Green and development groups described today’s deal on the Effort Sharing law (which sets national emission targets for sectors not included in the EU’s emissions trading) as inconsistent with the EU’s long-standing target of keeping global warming below 2 degrees Celsius.
More specifically, EU premiers only made a weak and ambiguous commitment to the 30% reduction in EU emissions by 2020 they had trumpeted just last year. Furthermore, today’s agreement would mean that unacceptably high levels – around two thirds – of these reductions could be met by buying carbon credits from projects outside of EU borders. EU leaders also refused to introduce measures, such as fines, to compel countries to meet their national targets – a fundamental flaw, which could prompt governments to think that they can get away with inaction.
Green and development groups are therefore calling on the European Parliament to show strong support for far greater European emission reduction efforts when it votes next week on effort sharing and reject today’s deal on this law. European citizens should express their outrage – and ask their national parliaments to stop external credits being used to buy the way out of real emission reductions within Europe.
In discussions over the future of the EU Emissions Trading Scheme (ETS), practically full exemptions from requirements to buy carbon permits were agreed for the European manufacturing sector. This was in the absence of any strong evidence that such a requirement would impact on the international competitiveness of these industries. Following mainly Polish efforts, even the polluting power sector was awarded exemptions from having to pay for such permits in auctions, in spite of the huge windfall profits it has reaped by passing on the costs of permits it has so far received for free to customers.
European environment and development groups insist that auctioning must become the norm for all industries covered by the ETS when the system comes up for review. Industries must pay if they don’t reduce their pollution and the revenues generated used to fund tackling climate change in developing countries and in Europe.
Climate Action Network Europe, Friends of the Earth Europe, Greenpeace, Oxfam and WWF said: “This is a dark day for European climate policy. European heads of state and government have reneged on their promises and turned their backs on global efforts to fight climate change.
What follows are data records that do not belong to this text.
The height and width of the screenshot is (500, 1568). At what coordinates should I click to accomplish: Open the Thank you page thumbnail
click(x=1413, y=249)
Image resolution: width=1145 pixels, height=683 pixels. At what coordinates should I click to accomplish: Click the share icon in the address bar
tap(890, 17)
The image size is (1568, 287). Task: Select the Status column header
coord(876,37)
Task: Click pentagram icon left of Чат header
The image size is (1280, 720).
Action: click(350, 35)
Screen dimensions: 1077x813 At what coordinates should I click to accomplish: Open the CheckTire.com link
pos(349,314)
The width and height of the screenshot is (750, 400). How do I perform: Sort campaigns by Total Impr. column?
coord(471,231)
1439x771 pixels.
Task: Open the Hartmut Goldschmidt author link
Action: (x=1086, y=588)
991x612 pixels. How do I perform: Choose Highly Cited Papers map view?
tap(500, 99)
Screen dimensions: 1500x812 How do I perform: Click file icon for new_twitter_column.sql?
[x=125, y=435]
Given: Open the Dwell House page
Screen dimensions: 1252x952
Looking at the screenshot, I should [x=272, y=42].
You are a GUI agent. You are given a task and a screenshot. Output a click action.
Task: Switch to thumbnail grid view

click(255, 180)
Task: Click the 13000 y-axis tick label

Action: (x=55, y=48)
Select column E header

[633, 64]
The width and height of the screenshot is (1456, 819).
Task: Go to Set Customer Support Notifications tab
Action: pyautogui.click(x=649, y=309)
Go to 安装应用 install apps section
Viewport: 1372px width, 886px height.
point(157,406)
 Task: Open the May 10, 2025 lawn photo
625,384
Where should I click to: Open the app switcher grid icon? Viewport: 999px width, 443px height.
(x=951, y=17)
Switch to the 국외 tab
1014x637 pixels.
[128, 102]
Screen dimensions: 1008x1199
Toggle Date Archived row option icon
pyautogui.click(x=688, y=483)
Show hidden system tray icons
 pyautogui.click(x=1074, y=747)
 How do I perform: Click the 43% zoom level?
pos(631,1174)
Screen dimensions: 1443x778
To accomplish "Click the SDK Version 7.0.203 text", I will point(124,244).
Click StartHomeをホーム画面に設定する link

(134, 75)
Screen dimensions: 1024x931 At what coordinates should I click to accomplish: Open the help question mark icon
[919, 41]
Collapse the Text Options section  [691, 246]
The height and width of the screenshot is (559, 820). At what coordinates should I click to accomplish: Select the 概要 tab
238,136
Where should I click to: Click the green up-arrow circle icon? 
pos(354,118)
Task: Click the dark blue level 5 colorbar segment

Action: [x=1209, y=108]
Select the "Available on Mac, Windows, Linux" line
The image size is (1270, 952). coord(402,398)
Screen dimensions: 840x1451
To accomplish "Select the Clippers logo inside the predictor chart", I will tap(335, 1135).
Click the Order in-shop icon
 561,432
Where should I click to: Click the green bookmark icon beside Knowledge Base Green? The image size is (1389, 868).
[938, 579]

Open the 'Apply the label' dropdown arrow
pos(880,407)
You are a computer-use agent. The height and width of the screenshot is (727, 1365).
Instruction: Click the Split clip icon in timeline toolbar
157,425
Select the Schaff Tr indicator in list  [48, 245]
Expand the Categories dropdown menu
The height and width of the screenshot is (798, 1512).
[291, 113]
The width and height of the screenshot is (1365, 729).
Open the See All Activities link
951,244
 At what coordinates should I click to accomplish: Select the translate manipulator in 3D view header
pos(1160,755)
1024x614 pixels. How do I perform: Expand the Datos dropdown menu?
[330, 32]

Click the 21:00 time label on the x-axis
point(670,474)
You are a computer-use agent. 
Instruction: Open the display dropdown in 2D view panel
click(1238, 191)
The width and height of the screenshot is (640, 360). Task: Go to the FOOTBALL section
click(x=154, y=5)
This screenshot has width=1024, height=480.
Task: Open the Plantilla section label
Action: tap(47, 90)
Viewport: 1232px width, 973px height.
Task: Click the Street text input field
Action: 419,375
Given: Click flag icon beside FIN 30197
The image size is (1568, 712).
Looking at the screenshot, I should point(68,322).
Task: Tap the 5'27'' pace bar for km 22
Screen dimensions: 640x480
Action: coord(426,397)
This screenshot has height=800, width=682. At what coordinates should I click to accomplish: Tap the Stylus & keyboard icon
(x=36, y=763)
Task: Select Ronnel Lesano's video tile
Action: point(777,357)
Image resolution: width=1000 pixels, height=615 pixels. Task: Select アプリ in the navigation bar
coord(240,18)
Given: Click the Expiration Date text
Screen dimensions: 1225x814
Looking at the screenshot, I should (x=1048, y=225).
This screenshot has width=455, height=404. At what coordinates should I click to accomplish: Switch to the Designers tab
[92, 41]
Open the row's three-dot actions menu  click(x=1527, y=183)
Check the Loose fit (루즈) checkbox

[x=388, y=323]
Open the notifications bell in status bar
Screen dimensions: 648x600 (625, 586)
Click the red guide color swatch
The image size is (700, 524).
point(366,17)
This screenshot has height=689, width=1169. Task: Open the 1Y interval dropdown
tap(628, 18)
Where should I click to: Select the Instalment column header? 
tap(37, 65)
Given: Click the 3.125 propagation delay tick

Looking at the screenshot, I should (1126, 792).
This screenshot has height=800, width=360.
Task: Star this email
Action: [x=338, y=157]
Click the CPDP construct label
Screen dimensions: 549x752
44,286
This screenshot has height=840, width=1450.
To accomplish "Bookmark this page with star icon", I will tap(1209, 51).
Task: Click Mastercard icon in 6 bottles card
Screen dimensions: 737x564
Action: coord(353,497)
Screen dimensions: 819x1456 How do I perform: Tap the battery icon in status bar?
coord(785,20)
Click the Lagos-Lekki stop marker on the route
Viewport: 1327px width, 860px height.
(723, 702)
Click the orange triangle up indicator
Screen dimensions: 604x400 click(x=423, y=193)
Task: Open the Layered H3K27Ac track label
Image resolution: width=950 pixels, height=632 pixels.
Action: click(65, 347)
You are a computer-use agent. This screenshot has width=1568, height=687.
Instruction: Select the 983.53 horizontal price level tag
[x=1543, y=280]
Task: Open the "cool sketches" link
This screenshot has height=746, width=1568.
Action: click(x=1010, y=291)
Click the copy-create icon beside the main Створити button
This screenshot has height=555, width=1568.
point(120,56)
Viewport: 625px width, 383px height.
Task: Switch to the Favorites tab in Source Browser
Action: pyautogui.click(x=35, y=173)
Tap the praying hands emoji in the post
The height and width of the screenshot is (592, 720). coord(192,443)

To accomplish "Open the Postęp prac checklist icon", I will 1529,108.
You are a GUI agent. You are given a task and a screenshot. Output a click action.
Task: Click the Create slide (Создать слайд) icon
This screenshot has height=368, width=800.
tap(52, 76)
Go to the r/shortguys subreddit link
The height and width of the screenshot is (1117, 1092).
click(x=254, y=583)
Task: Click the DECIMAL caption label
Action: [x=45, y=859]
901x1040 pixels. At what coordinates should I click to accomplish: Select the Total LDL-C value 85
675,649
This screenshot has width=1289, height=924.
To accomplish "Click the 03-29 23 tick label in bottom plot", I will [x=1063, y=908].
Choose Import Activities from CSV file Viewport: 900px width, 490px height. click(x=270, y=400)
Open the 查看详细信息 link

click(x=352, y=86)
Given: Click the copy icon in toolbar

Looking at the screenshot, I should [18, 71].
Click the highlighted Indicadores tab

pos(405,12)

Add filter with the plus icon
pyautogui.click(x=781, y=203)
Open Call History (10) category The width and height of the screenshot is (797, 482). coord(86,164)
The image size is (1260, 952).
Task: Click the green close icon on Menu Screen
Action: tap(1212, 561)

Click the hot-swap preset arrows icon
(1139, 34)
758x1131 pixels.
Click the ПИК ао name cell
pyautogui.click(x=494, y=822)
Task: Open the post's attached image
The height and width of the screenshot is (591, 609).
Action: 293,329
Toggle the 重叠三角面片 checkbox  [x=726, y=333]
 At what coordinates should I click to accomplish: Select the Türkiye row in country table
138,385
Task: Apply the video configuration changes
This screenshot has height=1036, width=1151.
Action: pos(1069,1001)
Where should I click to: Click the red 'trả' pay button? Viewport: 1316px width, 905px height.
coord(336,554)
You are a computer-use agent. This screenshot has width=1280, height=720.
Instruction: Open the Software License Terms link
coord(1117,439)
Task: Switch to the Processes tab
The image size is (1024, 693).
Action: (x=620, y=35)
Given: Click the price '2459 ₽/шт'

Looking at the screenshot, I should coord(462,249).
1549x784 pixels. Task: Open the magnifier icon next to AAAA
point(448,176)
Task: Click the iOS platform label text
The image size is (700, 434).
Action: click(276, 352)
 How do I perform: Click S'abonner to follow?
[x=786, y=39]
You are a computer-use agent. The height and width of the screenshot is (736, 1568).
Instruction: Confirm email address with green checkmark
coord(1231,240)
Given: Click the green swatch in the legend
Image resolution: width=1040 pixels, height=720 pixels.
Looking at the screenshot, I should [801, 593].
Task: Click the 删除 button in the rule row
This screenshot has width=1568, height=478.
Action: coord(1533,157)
“Angela Merkel, Silvio Berlusconi, Donald Tusk and Nicolas Sarkozy should be ashamed. They have chosen the private profits of polluting industry over the will of European citizens, the future of their children and the plight of millions of people around the world. The Parliament can and should amend the worst parts of today’s deal.”
The EU also abjectly failed to make binding commitments to provide funds to help developing countries to adapt to the unavoidable impacts of climate change, and to reduce the growth in their emissions – a move which has threatened the collapse of the ongoing UN climate negotiations in Poland. Campaigners demand that EU leaders immediately resume talks on financial commitments to developing countries and produce an adequate, binding proposal by March 2009. UN climate talks urgently need the EU to show it is willing to pay its fair share of the costs of tackling climate change.